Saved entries
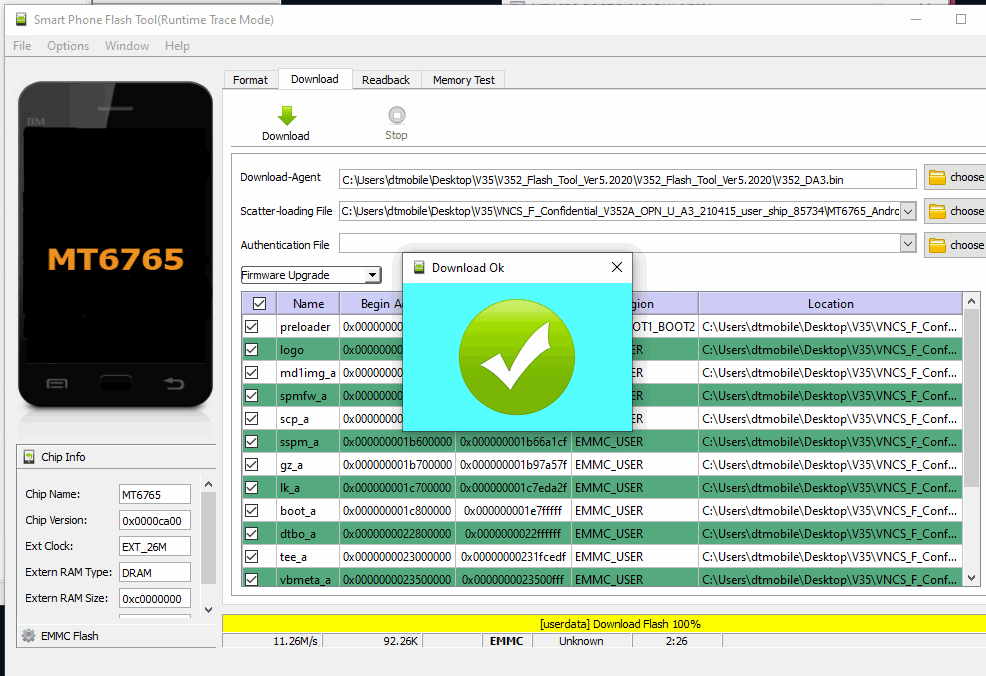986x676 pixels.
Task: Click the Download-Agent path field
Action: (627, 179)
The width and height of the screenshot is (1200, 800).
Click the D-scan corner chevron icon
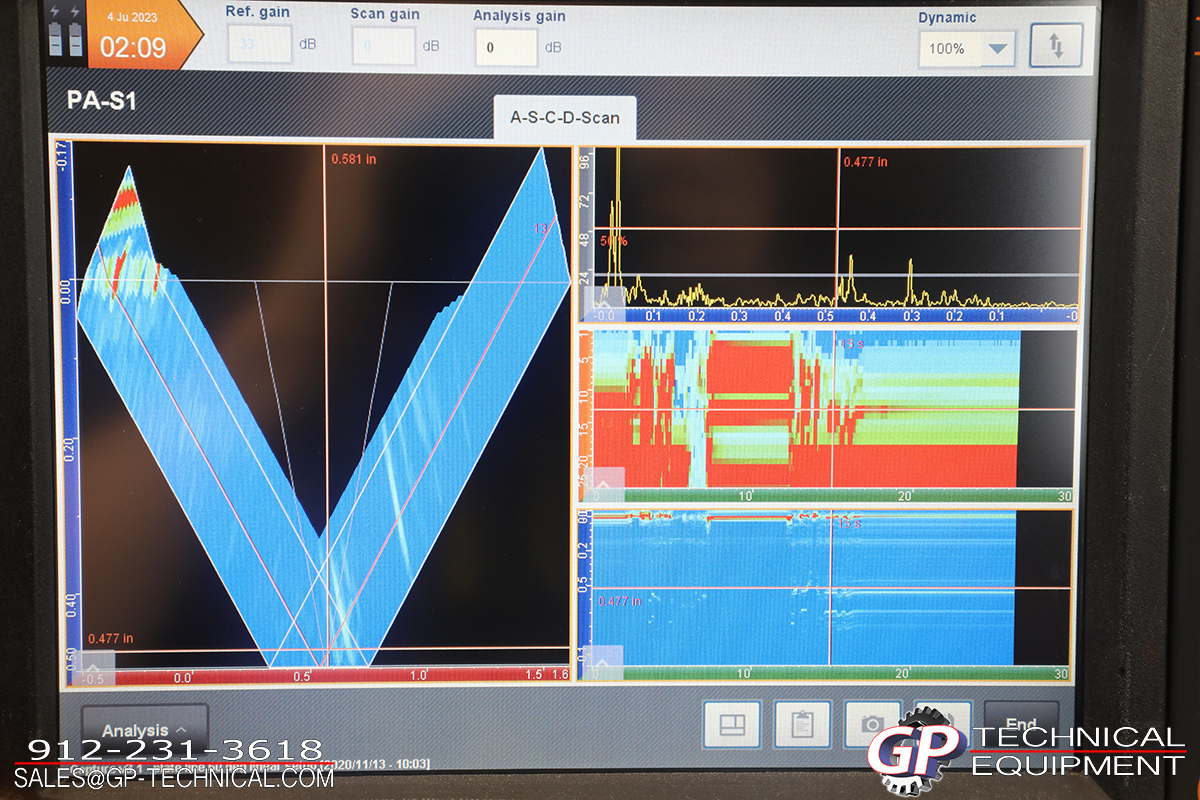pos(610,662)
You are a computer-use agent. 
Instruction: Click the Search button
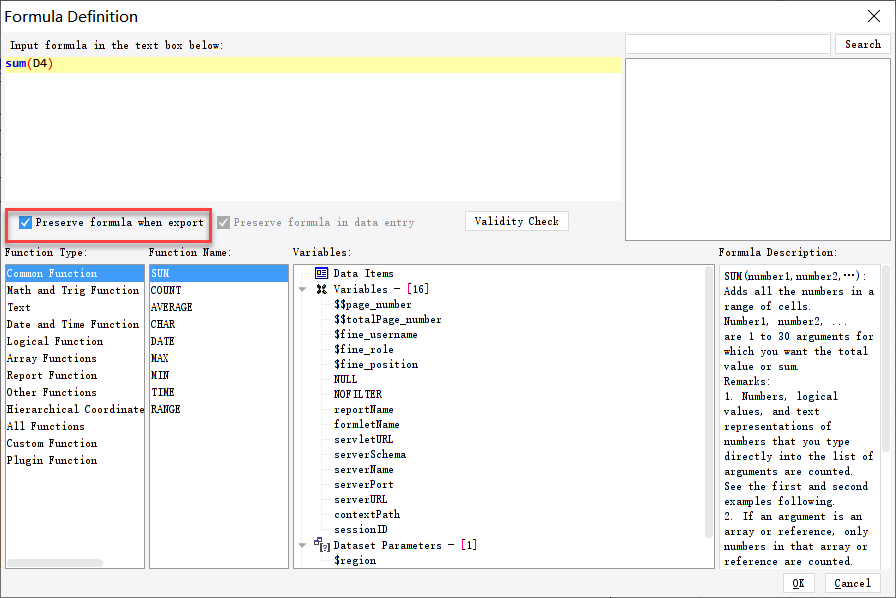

◆ Task to complete
From the line containing "The width and" to the last line of the records above, return each line exactly, both ends included, and nothing more. Leave out the pictures.

◆ Written reply
The width and height of the screenshot is (1200, 800).
Click the D-scan corner chevron icon
pos(610,662)
You are a computer-use agent. 
Instruction: Click the Search button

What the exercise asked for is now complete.